▸ What the task asks: The lines to copy are those in the records below that hold the word "label".

▸ Extracted information:
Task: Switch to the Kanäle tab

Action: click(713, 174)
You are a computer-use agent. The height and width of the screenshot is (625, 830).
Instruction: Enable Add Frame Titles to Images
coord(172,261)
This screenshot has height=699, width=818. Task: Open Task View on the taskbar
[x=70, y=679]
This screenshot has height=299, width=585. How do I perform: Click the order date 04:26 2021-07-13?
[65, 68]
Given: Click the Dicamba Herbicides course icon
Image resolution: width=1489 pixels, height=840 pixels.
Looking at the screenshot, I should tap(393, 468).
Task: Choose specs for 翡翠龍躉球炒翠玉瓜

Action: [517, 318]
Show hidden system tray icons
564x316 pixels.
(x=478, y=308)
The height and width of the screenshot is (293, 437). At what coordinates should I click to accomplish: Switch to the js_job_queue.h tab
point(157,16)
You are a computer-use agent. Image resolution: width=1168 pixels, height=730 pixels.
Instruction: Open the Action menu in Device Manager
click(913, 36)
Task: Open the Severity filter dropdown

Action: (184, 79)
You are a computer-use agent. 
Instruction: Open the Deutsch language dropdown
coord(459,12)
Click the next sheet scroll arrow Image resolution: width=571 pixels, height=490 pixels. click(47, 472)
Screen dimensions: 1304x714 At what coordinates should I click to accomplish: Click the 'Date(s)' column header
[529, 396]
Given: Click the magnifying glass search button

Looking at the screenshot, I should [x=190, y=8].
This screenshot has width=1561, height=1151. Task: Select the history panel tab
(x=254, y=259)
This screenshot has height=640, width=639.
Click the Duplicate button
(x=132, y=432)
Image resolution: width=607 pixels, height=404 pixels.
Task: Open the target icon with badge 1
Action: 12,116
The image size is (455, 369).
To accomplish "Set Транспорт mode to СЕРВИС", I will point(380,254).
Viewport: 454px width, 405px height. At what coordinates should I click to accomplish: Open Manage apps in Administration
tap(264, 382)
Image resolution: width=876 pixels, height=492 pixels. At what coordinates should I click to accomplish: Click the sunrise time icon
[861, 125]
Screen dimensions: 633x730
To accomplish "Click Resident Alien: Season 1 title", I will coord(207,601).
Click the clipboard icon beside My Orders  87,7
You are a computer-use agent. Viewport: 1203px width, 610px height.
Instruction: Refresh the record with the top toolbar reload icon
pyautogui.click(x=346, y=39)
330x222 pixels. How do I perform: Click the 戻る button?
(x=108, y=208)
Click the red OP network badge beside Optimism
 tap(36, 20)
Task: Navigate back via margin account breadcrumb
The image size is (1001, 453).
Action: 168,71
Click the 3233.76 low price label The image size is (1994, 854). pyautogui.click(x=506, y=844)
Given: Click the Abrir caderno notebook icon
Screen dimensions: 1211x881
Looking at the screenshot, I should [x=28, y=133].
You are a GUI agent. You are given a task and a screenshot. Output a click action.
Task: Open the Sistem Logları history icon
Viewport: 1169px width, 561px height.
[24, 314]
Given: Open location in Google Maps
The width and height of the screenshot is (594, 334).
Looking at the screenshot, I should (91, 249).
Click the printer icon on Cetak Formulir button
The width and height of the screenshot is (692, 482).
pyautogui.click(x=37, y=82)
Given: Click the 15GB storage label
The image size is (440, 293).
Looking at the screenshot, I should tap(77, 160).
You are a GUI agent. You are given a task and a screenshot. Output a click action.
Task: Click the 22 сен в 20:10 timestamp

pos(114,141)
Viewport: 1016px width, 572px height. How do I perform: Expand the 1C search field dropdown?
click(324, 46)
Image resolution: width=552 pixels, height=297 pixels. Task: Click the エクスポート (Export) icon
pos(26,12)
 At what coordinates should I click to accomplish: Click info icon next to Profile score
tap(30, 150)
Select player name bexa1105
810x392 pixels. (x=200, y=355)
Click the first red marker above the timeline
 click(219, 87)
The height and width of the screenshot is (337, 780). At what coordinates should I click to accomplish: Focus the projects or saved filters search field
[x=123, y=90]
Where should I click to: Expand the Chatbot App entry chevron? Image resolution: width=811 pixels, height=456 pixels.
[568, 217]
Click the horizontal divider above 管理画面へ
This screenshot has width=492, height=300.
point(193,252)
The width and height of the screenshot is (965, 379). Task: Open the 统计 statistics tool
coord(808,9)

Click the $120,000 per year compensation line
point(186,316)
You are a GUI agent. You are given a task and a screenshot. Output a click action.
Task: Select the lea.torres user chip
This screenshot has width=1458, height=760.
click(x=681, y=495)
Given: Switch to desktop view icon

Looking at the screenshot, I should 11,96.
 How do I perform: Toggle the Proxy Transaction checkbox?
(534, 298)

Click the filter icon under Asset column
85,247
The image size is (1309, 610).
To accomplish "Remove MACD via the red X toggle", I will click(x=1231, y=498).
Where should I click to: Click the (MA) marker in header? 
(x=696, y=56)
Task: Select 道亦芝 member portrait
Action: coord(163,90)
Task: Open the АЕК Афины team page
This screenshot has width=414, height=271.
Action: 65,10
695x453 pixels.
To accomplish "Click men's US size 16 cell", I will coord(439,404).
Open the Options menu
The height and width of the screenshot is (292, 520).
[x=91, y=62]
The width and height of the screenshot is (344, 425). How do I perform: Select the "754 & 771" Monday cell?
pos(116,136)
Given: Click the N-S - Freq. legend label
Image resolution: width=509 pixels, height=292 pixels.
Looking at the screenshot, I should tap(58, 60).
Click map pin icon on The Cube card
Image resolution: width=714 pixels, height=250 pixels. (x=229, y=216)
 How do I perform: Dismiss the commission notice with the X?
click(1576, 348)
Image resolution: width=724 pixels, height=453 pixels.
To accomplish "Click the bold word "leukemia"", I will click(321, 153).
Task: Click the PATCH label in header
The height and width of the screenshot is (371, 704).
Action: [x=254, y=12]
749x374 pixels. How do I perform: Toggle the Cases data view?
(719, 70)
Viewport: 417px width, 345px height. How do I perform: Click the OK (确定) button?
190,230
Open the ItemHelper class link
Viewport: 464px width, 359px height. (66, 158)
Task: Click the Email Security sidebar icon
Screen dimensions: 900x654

▸ Written solution:
Click the 3233.76 low price label The image size is (1994, 854). pyautogui.click(x=506, y=844)
Given: Click the 15GB storage label
Given: Click the N-S - Freq. legend label
Task: Click the PATCH label in header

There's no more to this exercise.